In 2017, the RNC spent $232,042 at Trump International Hotel in Washington, $3,000 at Trump’s golf club in Miami and $1,228 at Trump Café in Trump Tower. The RNC also took over the monthly $37,542 rent payment for the re-election campaign’s space at Trump Tower in mid-autumn, spending a total of $150,169 by the end of the year. In the same period, it began paying the salary for campaign staffer John Pence, nephew to Vice President Mike Pence, which amounted to $28,412 by year’s end.

The RNC did not respond to questions about why it took over the latter expenses. The move did coincide with the party’s decision to no longer pay the president’s legal expenses incurred as a result of special counsel Robert Mueller’s investigation into possible collusion between the Trump campaign and Russia (the timing was first noted by CNBC).

Trump Likes To Pay Trump

Trump’s campaign has been even more generous at his properties in 2017 than the RNC. It spent $473,371 for rent at Trump Tower before that cost was shifted to the party, although about $150,000 of that was likely for the month immediately after his election, when the campaign was occupying more space in the building. The campaign also spent $58,686 at Trump’s golf club in West Palm Beach, Florida, and $14,860 at his hotel in Las Vegas. In all, the Trump campaign spent $774,163 in donor money at Trump-branded businesses last year.
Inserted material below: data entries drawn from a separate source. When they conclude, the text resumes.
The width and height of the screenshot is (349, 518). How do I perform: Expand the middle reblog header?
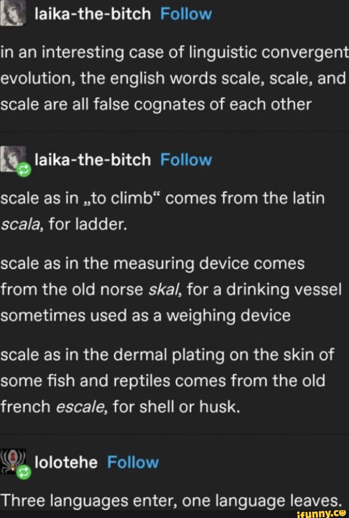[x=109, y=159]
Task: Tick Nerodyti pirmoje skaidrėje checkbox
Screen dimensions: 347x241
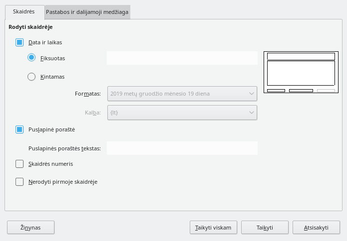Action: point(20,182)
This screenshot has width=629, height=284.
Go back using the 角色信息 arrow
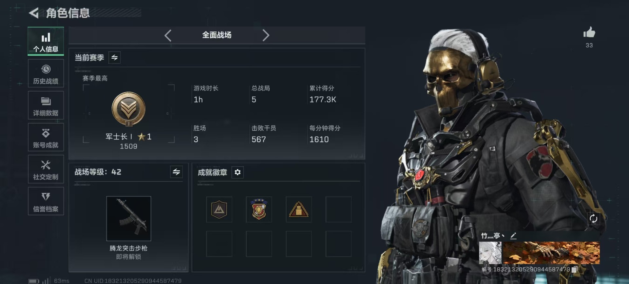pos(34,13)
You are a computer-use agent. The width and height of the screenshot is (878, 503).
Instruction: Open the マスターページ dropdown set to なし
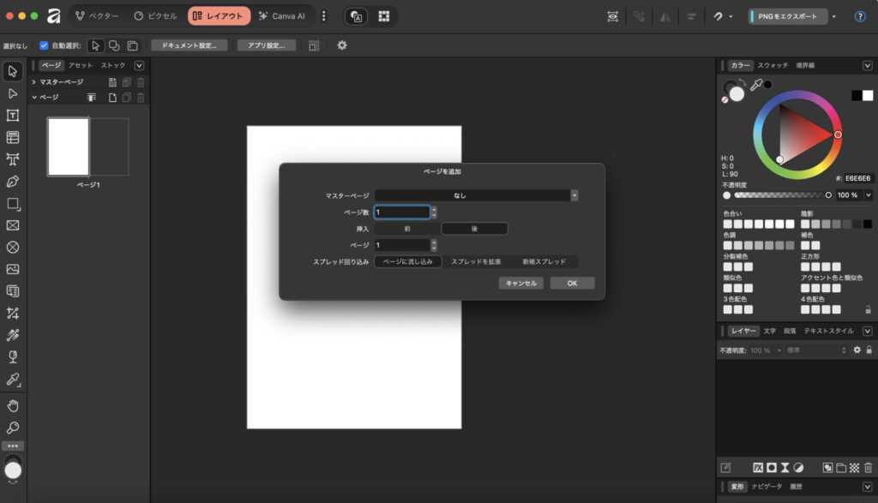(x=476, y=195)
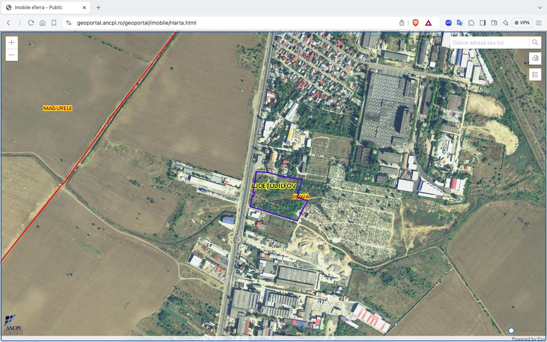Open the document search tool below the search box
This screenshot has height=342, width=547.
[535, 59]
What exactly the campaign has done to work toward Trump’s re-election is less clear. It staged several rallies in states that the president had won in 2016, including one in Melbourne, Florida, not even a month after he took office. It continued to pay Parscale’s firm an average of $474,000 a month.

The GOP consultant who believes there are only a few campaign staffers working at the Trump Tower headquarters said that Parscale was named to his new job last week only because the president hoped to draw attention away from the news that son-in-law Jared Kushner had lost his top-secret security clearance.

“They knew the bad stuff was coming. It was a media spin play,” the consultant said, adding that Parscale would certainly be replaced by someone else following the midterm elections this fall. “He’s a great guy. But he doesn’t know anything about politics. He knows about digital marketing.”

HuffPost reporter Nina Golgowski contributed to this report.